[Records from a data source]
=== Section Start ===
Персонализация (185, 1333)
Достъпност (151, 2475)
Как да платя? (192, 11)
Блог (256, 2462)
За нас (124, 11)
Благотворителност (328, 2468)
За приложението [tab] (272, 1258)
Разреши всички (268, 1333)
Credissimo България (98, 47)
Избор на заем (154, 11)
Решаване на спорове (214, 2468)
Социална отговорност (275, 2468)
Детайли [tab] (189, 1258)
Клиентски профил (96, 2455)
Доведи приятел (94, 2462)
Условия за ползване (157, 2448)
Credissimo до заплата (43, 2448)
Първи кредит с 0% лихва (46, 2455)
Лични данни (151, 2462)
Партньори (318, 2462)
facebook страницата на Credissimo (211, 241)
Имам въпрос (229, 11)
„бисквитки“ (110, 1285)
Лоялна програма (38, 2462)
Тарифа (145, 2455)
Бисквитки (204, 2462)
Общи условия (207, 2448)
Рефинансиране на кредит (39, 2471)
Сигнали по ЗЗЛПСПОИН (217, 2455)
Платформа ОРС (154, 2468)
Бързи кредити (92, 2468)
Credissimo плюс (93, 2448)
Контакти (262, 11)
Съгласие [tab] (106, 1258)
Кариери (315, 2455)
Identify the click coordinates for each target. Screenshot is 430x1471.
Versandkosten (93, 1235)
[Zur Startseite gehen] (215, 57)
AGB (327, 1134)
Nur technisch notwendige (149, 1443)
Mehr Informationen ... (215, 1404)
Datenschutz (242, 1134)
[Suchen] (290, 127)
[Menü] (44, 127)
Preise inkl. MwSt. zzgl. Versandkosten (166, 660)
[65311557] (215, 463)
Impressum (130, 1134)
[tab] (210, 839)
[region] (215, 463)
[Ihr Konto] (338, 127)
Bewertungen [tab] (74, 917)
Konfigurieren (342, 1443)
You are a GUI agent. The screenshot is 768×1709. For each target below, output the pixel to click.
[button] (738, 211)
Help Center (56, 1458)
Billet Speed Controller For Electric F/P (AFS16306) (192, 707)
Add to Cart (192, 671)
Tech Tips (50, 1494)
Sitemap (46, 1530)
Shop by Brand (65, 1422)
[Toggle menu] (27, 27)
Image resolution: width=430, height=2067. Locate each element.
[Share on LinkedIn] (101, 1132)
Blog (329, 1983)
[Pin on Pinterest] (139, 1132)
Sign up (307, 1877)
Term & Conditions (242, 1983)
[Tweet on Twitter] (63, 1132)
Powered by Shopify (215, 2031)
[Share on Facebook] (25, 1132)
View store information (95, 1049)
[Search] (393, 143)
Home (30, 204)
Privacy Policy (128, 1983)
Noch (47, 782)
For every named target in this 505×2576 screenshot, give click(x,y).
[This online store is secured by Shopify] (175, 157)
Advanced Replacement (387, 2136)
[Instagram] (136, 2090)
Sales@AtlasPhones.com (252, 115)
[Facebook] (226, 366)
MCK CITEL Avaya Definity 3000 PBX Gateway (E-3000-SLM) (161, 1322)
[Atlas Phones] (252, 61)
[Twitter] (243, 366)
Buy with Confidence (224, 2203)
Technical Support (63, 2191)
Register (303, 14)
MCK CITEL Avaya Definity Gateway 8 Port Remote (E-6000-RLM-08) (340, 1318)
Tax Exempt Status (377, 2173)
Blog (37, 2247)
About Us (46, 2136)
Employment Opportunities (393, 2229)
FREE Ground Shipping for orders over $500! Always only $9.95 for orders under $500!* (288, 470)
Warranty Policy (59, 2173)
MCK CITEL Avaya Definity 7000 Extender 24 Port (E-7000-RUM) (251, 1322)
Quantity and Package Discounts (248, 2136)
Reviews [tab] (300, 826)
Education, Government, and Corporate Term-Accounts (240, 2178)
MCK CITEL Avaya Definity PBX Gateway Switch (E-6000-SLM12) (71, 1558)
=== Section End ===
## What is expected
Read the entries and show each line that mentions "Shopify".

## Your solution
Powered by Shopify (215, 2031)
[This online store is secured by Shopify] (175, 157)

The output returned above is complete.